Cardenas did not allege that there was direct evidence of retaliatory motivation. Thus, he was required to “allege a chronology of events from which retaliation may plausibly be inferred.” Woods v. Smith, 60 F.3d 1161, 1166 (5th Cir. 1995) (internal quotation marks and citation omitted). According to Cardenas’s allegations, the only complaints Cardenas made about government officials and witnesses were made in or around September or October of 2012, five to six months before *186 he was placed in segregation, and after he was placed in segregation. Thus, retaliation cannot be plausibly inferred from the chronology of events alleged by Cardenas, and Cardenas’s retaliation claim alleges nothing more than Cardenas’s “personal belief that he is the victim of retaliation.” Johnson v. Rodriguez, 110 F.3d 299, 310 (5th Cir. 1997) (internal quotation marks and citation omitted). Accordingly, he has not shown that the district court erred by dismissing this claim. See id.

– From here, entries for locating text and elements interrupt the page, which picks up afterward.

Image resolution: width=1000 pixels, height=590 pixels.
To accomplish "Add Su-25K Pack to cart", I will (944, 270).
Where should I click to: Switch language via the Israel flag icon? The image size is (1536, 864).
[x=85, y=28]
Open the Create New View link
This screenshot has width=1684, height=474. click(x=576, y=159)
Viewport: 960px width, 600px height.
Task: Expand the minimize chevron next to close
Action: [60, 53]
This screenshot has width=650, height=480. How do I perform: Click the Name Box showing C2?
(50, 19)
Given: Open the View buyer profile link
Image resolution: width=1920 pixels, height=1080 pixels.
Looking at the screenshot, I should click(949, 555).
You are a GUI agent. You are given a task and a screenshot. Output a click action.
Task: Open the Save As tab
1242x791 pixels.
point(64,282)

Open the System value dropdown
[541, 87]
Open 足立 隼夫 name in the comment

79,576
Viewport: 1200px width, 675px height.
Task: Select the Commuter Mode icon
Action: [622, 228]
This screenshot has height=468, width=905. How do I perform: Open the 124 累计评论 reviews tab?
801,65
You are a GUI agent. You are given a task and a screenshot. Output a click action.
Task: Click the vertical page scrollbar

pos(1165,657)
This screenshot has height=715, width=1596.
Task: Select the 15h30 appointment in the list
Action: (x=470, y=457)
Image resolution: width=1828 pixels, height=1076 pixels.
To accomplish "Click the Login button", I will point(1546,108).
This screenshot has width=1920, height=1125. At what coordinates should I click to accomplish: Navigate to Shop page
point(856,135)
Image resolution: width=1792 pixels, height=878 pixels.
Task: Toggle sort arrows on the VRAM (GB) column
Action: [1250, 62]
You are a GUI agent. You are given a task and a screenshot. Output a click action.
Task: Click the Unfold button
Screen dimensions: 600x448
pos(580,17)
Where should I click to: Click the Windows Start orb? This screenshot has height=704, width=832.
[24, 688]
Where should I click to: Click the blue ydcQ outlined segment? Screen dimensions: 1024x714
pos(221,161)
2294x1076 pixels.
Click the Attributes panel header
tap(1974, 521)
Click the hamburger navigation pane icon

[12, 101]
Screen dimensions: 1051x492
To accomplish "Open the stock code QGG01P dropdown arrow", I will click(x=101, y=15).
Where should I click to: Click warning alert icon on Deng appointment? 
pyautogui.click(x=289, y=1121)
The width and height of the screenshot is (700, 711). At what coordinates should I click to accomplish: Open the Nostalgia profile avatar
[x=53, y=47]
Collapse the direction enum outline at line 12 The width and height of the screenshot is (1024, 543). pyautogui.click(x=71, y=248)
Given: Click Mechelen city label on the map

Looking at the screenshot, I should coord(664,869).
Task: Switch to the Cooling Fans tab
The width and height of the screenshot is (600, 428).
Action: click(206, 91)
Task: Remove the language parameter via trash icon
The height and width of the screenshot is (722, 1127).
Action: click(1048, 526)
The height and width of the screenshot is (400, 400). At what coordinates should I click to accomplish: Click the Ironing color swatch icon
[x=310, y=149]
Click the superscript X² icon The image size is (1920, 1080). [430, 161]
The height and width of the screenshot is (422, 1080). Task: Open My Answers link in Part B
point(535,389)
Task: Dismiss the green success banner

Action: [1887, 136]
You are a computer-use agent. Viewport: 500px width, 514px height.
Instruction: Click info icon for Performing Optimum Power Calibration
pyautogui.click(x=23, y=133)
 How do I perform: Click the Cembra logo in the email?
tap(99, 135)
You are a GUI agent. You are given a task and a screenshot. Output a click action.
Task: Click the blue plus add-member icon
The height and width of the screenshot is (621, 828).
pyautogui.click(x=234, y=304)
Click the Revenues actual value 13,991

Cardenas asserts that he was treated differently than Alejandro Jimenez and Joel Villareal because he was placed in segregation based upon accusations that he was threatening witnesses while Jimenez and Villareal were not placed in segregation despite engaging in similar activities. However, as Cardenas alleged, Jimenez and Villareal were cooperating with law enforcement while Cardenas was awaiting trial. Additionally, Cardenas, at the time he was placed in segregation, was facing trial and could, therefore, attempt to intimidate witnesses against him while both Jimenez and Villa-real had confessed, Jimenez had pleaded guilty, and neither was likely facing a trial, meaning there were not any witnesses against them for them to intimidate. Furthermore, Cardenas alleged that he had been assaulted at the WCRDC, but he did not allege that Jimenez and Villareal had been harmed. Thus, Cardenas’s allegations did not show that he was similarly situated to Jimenez and Villareal.

As Cardenas did not allege facts showing that he was treated differently than similarly situated individuals, he failed to state a viable equal protection claim. See Martin v. Scott, 156 F.3d 578, 580 (5th Cir. 1998). He has not shown that the district court erred by dismissing this claim. See id.

During the time that Cardenas was held in segregation, he was convicted of numerous criminal offenses. Cardenas’s allegation that he received inadequate segregation review for the time he was a convicted prisoner failed to state a viable claim. See Sandin v. Conner, 515 U.S. 472, 484, 115 S.Ct. 2293, 132 L.Ed.2d 418 (1995). Cardenas’s reliance on Hewitt v. Helms, 459 U.S. 460, 474, 103 S.Ct. 864, 74 L.Ed.2d 675 (1983), is misplaced because that holding was overruled by Sandin, 515 U.S. at 483-84, 115 S.Ct. 2293.

For the portion of time that Cardenas was held in segregation as a pretrial detainee, the allegations of Cardenas’s complaint showed that Cardenas was assaulted prior to being placed in segregation; Cardenas was being held at the same facility as Jimenez, a witness against Cardenas at his upcoming trial; and Cardenas was accused of threatening witnesses against him. These allegations show that the legitimate governmental objectives of protecting Cardenas, separating Cardenas from a witness testifying against him at trial, and preventing Cardenas from threatening witnesses were reasonably related to holding Cardenas in segregation. Thus, even though Cardenas alleged that he was placed in segregation as punishment, his complaint failed to state a viable claim that his placement in segregation without review as a pre-trial detainee violated his due process rights. See Bell v. Wolfish, 441 U.S. 520, 539, 99 S.Ct. 1861, 60 L.Ed.2d 447 (1979).